Testing increases confidence in change: cover critical paths, avoid brittle tests, and make failures actionable.

A good test suite is like a safety net: it catches regressions quickly without slowing down development. That requires discipline in what you test and how you structure boundaries.

What to test first

Prioritize by impact and frequency. The most valuable tests protect the paths users hit every day.

  • Critical user journeys (login, checkout, save flows).
  • Error/loading/empty states—these break often and are user-visible.
  • Logic boundaries (`reducers`, parsers, validators).

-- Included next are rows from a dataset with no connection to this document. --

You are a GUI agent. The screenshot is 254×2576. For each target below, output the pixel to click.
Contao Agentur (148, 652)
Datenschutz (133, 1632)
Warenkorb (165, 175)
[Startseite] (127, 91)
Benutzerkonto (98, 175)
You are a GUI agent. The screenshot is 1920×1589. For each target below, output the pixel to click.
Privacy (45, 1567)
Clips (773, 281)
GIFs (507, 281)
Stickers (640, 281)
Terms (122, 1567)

The testing pyramid (pragmatic)

Think in terms of feedback speed and confidence. Most coverage should be fast and stable; reserve slow tests for critical paths.

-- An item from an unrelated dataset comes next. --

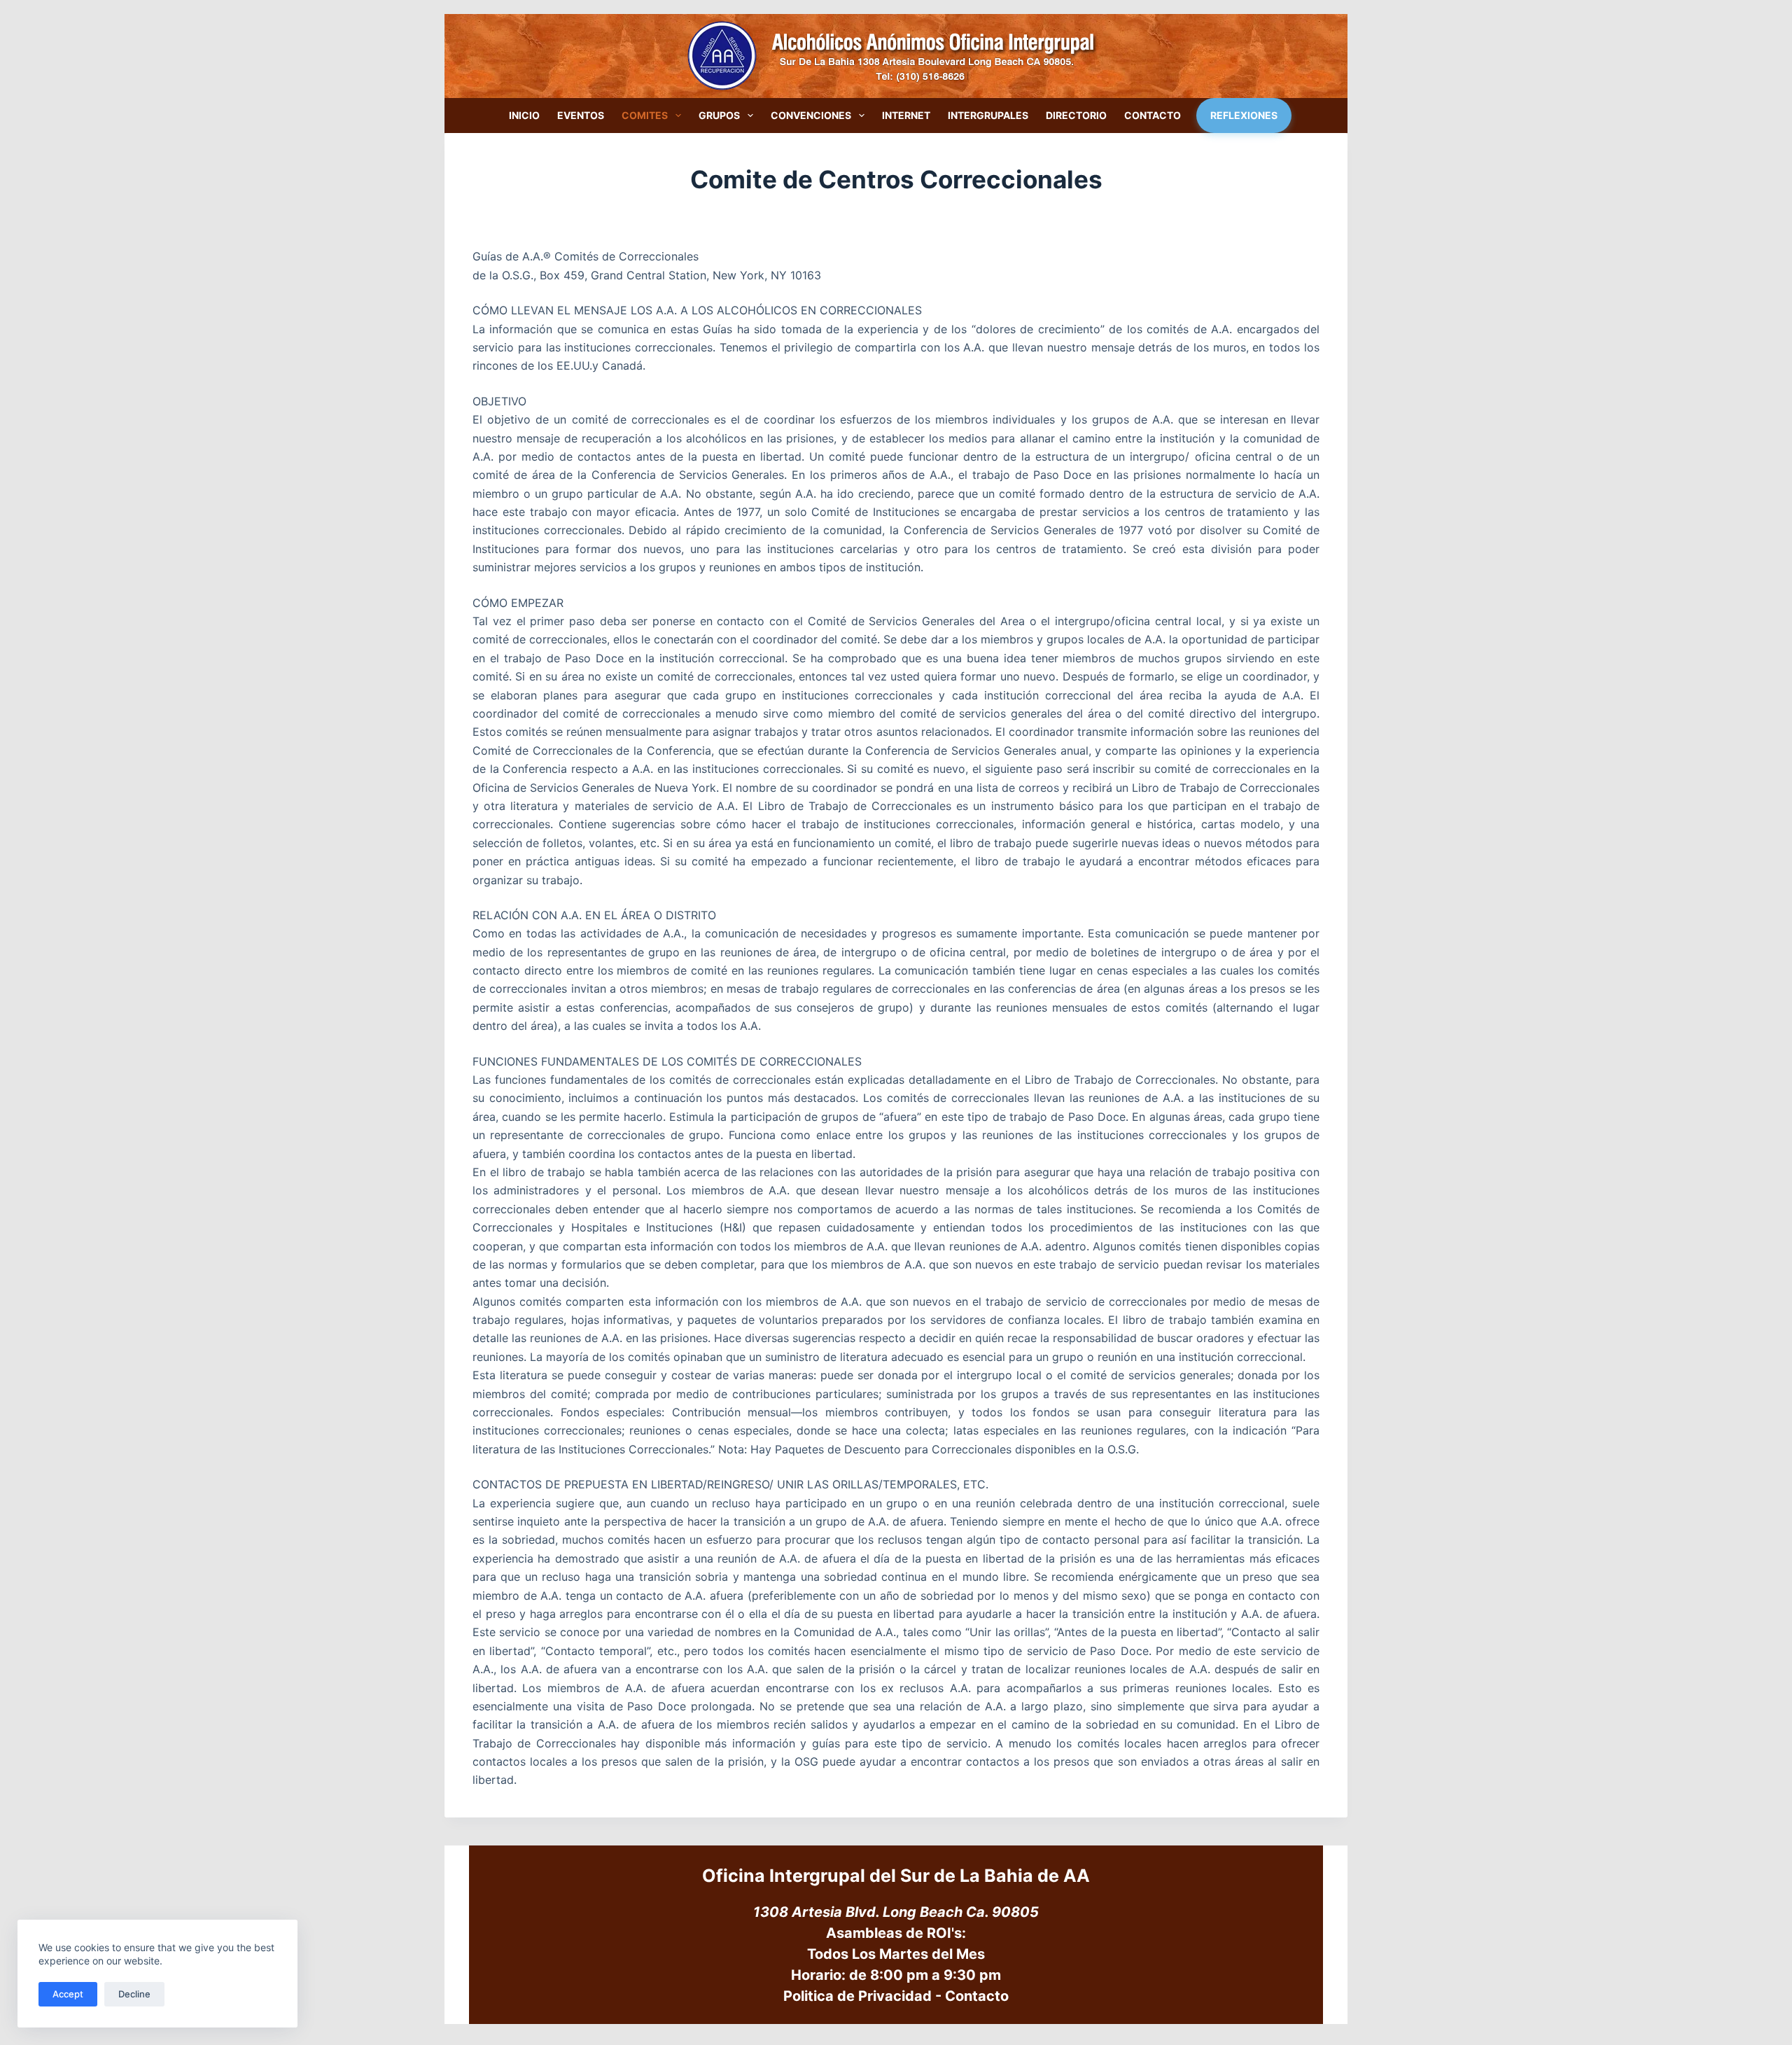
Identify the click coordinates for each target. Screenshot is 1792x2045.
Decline (134, 1993)
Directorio (1076, 115)
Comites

If your suite is slow, people stop running it. If it is flaky, people stop trusting it. Speed and determinism are first-class requirements.

  • Unit tests: pure logic (reducers, parsers, validators). Fastest and most stable.
  • Integration tests: components + data boundaries (render, interactions, network mocks).
  • `E2E` tests: only the flows you cannot afford to break. Slowest and most expensive.

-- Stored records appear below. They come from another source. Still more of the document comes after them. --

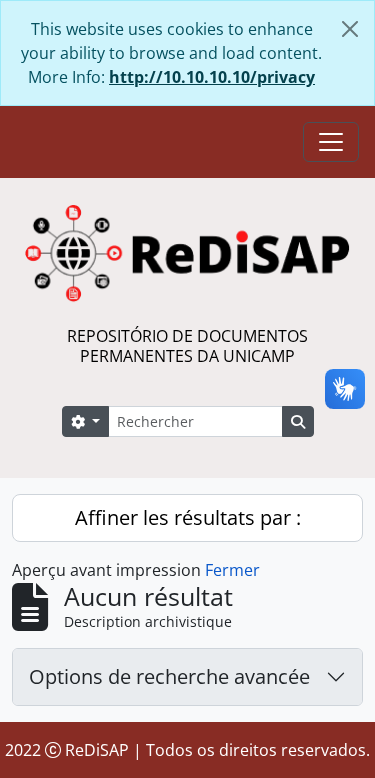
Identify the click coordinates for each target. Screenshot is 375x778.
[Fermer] (350, 29)
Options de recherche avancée (169, 676)
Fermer (232, 570)
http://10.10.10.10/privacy (212, 77)
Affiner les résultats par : (188, 517)
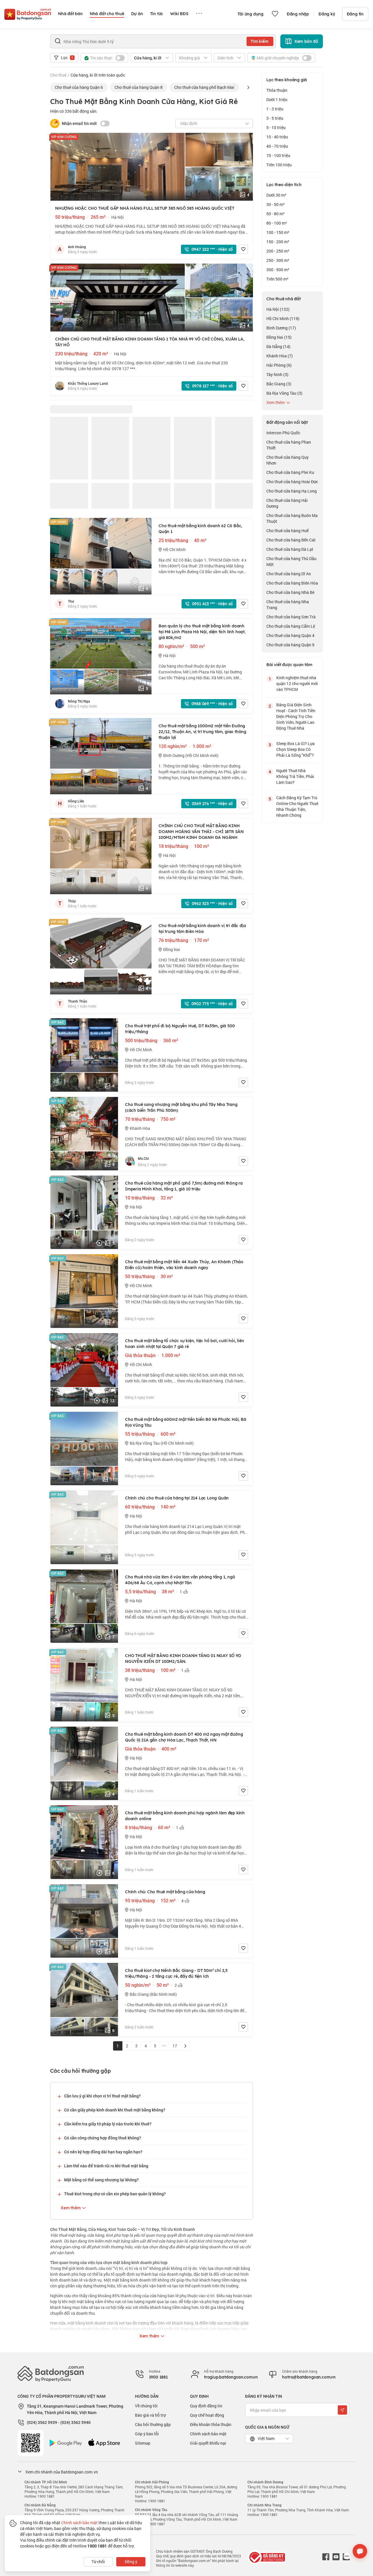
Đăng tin (355, 14)
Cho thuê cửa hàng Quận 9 (290, 644)
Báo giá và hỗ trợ (150, 2415)
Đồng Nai (279, 337)
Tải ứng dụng (250, 14)
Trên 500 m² (277, 279)
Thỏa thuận (276, 90)
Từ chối (98, 2561)
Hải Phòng (279, 365)
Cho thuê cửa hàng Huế (287, 530)
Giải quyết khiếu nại (208, 2443)
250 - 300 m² (277, 260)
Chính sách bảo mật (208, 2433)
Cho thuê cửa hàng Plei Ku (290, 472)
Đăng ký (327, 14)
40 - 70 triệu (277, 146)
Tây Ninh (277, 374)
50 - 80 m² (275, 213)
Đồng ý (131, 2561)
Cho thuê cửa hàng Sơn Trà (291, 617)
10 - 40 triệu (277, 137)
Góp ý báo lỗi (147, 2433)
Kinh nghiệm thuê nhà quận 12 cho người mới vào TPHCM (297, 683)
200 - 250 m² (277, 251)
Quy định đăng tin (206, 2406)
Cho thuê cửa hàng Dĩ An (288, 573)
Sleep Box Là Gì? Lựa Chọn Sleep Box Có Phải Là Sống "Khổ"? (295, 749)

Test behavior, not implementation

  • Prefer assertions on what the user sees/does (text, enabled/disabled, navigation), not internal state shape.
  • When refactoring, behavior should stay stable; tests should not block refactors.

Replaceable boundaries: time, network, randomness

Flaky tests often come from uncontrolled time and network. Make boundaries injectable so tests can be deterministic.

This is also a design benefit: code that is easy to test is usually easier to maintain, because dependencies are explicit.

TypeScript
export type Clock = { now(): number };
export type Random = { next(): number };
export type Fetcher = (url: string) => Promise<{ ok: boolean; json(): Promise<any> }>;

export function createServices(deps: Partial<{ clock: Clock; random: Random; fetcher: Fetcher }> = {}) {
  const clock: Clock = deps.clock ?? { now: () => Date.now() };
  const random: Random = deps.random ?? { next: () => Math.random() };
  const fetcher: Fetcher =
    deps.fetcher ?? (async (url) => fetch(url));

  return { clock, random, fetcher };
}

// Production
const services = createServices();

// Test (deterministic)
const testServices = createServices({
  clock: { now: () => 1700000000000 },
  random: { next: () => 0.42 },
  fetcher: async () => ({ ok: true, json: async () => ({ items: [] }) }),
});

Common pitfalls

  • Over-mocking so tests drift away from real behavior.
  • Only testing the happy path and ignoring `loading`/`error`/`empty` states.
  • Using real timers/network in `CI` causing flakiness and slow feedback.

Production checklist

  • Critical flows have at least one stable E2E test; the rest is covered by faster tests.
  • `loading`/`error`/`empty` states are tested (they are user-visible and easy to regress).
  • `CI` signals are actionable: `lint`, `typecheck`, `build`, and a small smoke suite.
  • Tests are deterministic: time/network/randomness are controlled.